● **Exercise instructions**: Recast the listing below as a Markdown table with the columns Row and Entry. Start at the line containing "Закругленный фасад (12, 261)" and end at the line containing "Синие (9, 93)", numbering each line and leaving out blank lines.

● **Extracted information**:
****************************************
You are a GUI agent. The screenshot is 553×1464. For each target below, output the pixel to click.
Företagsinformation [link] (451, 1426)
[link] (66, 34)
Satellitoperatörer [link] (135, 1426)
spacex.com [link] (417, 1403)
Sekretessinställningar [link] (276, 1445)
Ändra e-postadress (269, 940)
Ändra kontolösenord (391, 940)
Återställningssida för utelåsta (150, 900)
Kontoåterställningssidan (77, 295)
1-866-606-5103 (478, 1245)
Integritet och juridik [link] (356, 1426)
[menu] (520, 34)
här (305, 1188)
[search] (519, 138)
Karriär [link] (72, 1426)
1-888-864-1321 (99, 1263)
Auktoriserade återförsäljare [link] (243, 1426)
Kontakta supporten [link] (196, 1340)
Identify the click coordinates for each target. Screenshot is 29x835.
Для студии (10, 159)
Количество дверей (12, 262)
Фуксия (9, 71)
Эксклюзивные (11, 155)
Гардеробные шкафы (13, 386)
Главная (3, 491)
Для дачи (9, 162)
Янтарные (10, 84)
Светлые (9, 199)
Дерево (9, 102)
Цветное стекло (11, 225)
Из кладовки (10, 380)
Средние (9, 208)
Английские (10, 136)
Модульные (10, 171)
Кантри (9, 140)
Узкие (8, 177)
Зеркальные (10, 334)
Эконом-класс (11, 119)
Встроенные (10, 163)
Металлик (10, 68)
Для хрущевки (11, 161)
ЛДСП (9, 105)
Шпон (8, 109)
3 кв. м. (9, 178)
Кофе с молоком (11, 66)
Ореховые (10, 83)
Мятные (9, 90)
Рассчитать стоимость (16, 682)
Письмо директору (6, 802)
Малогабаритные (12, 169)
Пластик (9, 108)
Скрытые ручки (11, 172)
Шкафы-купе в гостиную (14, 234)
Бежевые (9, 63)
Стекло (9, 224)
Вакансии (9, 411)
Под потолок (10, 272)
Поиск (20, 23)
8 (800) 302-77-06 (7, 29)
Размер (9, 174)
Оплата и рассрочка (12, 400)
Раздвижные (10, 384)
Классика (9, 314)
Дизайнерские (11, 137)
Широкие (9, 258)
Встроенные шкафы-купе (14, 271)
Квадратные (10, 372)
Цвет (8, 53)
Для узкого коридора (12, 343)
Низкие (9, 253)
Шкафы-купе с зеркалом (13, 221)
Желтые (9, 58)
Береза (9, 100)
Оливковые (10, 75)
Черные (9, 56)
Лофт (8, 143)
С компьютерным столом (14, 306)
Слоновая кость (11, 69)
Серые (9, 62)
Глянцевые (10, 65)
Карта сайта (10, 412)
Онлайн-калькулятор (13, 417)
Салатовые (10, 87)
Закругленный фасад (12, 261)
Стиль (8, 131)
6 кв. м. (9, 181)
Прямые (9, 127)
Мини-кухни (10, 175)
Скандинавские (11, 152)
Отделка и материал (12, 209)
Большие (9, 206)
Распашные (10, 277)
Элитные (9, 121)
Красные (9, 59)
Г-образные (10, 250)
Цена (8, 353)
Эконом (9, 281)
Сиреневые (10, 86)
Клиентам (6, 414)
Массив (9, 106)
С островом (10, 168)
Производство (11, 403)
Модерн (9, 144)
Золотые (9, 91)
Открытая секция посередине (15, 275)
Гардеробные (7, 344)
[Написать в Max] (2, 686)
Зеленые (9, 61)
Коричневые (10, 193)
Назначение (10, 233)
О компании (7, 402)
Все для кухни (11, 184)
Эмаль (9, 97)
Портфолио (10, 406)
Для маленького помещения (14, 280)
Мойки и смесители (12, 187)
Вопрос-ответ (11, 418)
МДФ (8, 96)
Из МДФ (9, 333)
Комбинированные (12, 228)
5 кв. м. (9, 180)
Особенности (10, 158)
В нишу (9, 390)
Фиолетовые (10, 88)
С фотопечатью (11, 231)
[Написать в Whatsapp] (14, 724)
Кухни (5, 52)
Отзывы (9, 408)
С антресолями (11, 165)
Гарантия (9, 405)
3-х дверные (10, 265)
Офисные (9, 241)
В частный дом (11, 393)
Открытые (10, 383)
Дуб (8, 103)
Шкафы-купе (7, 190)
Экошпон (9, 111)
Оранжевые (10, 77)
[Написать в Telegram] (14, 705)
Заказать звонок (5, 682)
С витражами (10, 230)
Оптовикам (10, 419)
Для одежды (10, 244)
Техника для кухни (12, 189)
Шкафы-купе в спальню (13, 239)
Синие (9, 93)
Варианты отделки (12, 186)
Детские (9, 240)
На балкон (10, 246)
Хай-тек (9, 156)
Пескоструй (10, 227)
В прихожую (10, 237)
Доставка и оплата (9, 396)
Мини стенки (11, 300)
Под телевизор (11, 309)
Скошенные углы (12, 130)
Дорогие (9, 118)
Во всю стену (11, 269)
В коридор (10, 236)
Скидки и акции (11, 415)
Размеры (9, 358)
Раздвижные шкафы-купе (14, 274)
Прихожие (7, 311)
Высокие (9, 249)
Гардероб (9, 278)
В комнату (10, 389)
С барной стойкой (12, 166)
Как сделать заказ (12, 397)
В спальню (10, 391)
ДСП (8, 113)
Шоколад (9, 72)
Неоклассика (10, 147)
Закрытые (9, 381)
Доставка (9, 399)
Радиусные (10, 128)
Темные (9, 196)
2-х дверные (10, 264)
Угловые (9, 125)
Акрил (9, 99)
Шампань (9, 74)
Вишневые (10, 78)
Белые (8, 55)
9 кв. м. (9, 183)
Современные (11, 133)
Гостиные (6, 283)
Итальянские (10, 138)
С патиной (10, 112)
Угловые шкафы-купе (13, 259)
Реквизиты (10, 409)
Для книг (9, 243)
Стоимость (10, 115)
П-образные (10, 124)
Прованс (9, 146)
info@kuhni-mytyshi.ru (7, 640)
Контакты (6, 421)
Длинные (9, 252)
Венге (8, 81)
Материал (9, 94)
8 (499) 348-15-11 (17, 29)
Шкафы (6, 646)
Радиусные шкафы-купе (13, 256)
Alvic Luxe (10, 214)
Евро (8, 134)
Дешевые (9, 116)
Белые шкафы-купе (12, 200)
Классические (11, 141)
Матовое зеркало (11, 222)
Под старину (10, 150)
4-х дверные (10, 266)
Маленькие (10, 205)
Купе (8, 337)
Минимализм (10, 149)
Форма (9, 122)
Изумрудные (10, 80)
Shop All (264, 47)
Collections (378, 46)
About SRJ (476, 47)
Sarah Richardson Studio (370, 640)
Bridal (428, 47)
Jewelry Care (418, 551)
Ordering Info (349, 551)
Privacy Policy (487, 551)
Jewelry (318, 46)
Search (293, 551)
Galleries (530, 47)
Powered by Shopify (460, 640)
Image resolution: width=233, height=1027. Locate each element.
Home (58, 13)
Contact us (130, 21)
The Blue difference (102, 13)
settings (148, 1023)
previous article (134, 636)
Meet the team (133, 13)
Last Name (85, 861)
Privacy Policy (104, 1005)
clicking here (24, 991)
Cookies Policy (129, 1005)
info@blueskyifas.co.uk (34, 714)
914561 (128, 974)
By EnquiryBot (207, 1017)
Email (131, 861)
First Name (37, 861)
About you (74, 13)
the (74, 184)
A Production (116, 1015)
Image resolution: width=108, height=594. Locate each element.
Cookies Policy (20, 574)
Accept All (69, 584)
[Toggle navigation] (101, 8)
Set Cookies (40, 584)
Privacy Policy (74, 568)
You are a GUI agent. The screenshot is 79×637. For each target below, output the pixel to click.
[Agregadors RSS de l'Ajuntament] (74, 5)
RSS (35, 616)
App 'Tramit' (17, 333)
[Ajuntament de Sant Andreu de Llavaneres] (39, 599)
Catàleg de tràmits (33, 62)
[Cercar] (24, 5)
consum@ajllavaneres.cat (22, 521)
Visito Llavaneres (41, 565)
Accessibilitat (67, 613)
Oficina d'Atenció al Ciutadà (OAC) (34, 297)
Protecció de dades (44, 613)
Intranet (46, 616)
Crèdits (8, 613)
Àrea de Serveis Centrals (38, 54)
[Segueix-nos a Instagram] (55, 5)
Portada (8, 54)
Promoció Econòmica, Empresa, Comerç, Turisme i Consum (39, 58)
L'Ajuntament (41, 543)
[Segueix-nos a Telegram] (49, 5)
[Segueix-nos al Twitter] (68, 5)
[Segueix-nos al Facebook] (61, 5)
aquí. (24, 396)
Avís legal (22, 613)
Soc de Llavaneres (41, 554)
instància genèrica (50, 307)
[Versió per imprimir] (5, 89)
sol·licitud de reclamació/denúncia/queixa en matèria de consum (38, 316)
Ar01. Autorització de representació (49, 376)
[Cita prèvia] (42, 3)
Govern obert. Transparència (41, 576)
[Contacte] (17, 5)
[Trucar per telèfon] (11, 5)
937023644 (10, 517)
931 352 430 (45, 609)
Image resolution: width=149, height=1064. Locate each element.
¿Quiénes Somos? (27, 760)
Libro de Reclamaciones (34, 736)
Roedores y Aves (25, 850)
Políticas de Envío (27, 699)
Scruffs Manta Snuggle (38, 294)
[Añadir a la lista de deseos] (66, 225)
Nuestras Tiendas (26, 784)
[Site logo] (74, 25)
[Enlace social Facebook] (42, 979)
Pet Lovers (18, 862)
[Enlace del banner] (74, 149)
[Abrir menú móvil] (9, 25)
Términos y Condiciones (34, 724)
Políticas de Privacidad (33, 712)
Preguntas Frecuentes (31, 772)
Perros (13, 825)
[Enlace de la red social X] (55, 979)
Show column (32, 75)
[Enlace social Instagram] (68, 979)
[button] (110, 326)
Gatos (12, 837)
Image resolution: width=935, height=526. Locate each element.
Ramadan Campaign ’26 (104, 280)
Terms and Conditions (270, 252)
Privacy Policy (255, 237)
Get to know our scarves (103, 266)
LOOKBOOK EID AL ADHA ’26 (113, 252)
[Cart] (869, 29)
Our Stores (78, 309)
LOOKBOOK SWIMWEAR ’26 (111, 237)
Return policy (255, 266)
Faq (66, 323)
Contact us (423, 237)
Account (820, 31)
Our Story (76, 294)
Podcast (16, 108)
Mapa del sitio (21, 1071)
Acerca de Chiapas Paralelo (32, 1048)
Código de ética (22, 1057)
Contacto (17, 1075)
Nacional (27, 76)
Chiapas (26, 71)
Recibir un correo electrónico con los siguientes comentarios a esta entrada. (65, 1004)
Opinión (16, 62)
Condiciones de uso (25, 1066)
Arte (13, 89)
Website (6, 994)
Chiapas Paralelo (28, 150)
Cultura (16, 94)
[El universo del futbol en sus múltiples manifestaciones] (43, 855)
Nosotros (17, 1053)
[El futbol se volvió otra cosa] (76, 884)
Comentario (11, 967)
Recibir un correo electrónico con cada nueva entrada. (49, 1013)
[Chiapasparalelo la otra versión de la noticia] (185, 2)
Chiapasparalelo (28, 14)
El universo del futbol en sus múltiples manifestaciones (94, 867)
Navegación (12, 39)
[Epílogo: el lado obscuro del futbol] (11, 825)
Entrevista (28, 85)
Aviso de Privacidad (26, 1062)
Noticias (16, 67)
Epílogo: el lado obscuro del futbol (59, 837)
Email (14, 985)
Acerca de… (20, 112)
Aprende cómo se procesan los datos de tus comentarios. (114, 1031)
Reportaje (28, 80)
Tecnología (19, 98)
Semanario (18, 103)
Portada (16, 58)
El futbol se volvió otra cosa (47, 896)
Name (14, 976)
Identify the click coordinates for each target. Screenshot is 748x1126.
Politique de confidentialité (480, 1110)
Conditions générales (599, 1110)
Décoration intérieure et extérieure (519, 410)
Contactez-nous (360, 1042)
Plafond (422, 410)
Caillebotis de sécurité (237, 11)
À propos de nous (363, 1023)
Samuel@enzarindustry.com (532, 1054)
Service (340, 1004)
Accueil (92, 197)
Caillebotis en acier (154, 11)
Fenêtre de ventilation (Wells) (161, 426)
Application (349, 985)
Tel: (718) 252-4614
****************************************
● **Solution to this task**:
| Row | Entry |
|---|---|
| 1 | Закругленный фасад (12, 261) |
| 2 | Стиль (8, 131) |
| 3 | 6 кв. м. (9, 181) |
| 4 | Прямые (9, 127) |
| 5 | Мини-кухни (10, 175) |
| 6 | Скандинавские (11, 152) |
| 7 | Отделка и материал (12, 209) |
| 8 | Большие (9, 206) |
| 9 | Распашные (10, 277) |
| 10 | Элитные (9, 121) |
| 11 | Красные (9, 59) |
| 12 | Г-образные (10, 250) |
| 13 | Цена (8, 353) |
| 14 | Эконом (9, 281) |
| 15 | Сиреневые (10, 86) |
| 16 | Клиентам (6, 414) |
| 17 | Массив (9, 106) |
| 18 | С островом (10, 168) |
| 19 | Производство (11, 403) |
| 20 | Модерн (9, 144) |
| 21 | Золотые (9, 91) |
| 22 | Открытая секция посередине (15, 275) |
| 23 | Гардеробные (7, 344) |
| 24 | [Написать в Max] (2, 686) |
| 25 | Зеленые (9, 61) |
| 26 | Коричневые (10, 193) |
| 27 | Назначение (10, 233) |
| 28 | О компании (7, 402) |
| 29 | Все для кухни (11, 184) |
| 30 | Эмаль (9, 97) |
| 31 | Портфолио (10, 406) |
| 32 | Для маленького помещения (14, 280) |
| 33 | Мойки и смесители (12, 187) |
| 34 | Вопрос-ответ (11, 418) |
| 35 | МДФ (8, 96) |
| 36 | Из МДФ (9, 333) |
| 37 | Комбинированные (12, 228) |
| 38 | 5 кв. м. (9, 180) |
| 39 | Особенности (10, 158) |
| 40 | В нишу (9, 390) |
| 41 | Фиолетовые (10, 88) |
| 42 | С фотопечатью (11, 231) |
| 43 | [Написать в Whatsapp] (14, 724) |
| 44 | Кухни (5, 52) |
| 45 | Отзывы (9, 408) |
| 46 | С антресолями (11, 165) |
| 47 | Гарантия (9, 405) |
| 48 | 3-х дверные (10, 265) |
| 49 | Офисные (9, 241) |
| 50 | В частный дом (11, 393) |
| 51 | Открытые (10, 383) |
| 52 | Дуб (8, 103) |
| 53 | Шкафы-купе (7, 190) |
| 54 | Экошпон (9, 111) |
| 55 | Оранжевые (10, 77) |
| 56 | [Написать в Telegram] (14, 705) |
| 57 | Заказать звонок (5, 682) |
| 58 | С витражами (10, 230) |
| 59 | Оптовикам (10, 419) |
| 60 | Для одежды (10, 244) |
| 61 | Техника для кухни (12, 189) |
| 62 | Шкафы-купе в спальню (13, 239) |
| 63 | Синие (9, 93) |